Problem to solve –
Work out how many lines below contain the word "agent". Only the number is wanted.

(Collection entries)
Start of Block

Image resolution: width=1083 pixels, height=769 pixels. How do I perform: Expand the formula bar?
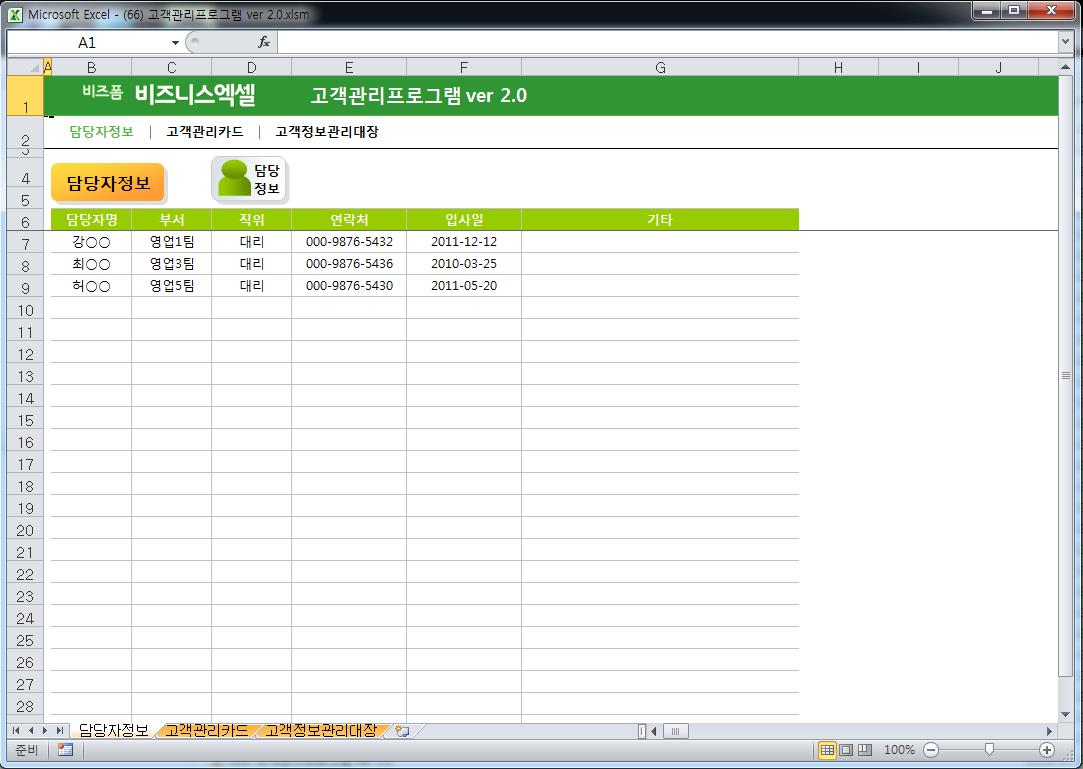[1065, 42]
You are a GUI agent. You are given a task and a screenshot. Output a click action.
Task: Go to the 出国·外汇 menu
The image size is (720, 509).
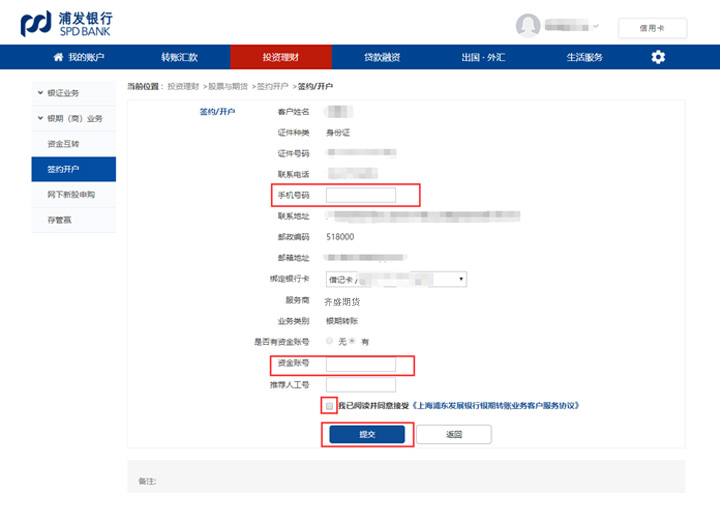pos(483,58)
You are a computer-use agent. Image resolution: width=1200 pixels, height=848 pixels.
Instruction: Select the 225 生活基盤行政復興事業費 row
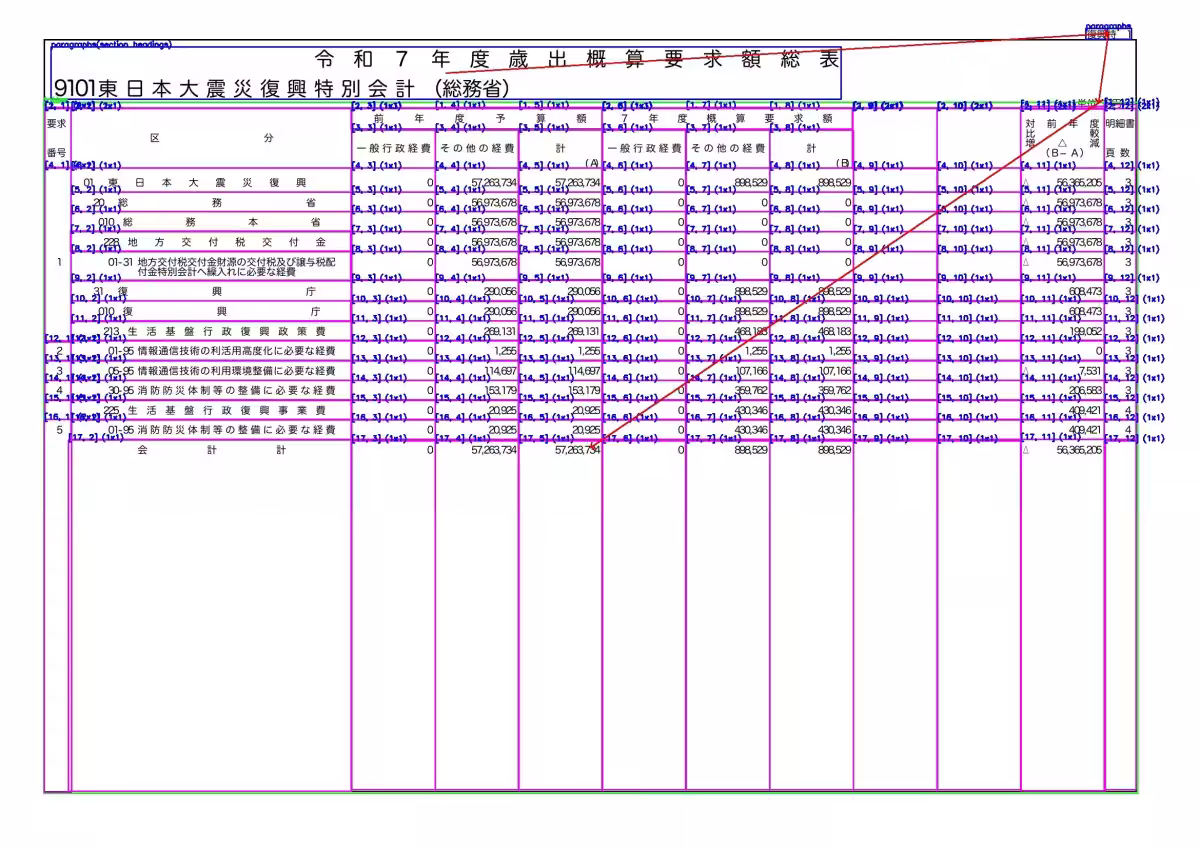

End of Block

Answer space –
2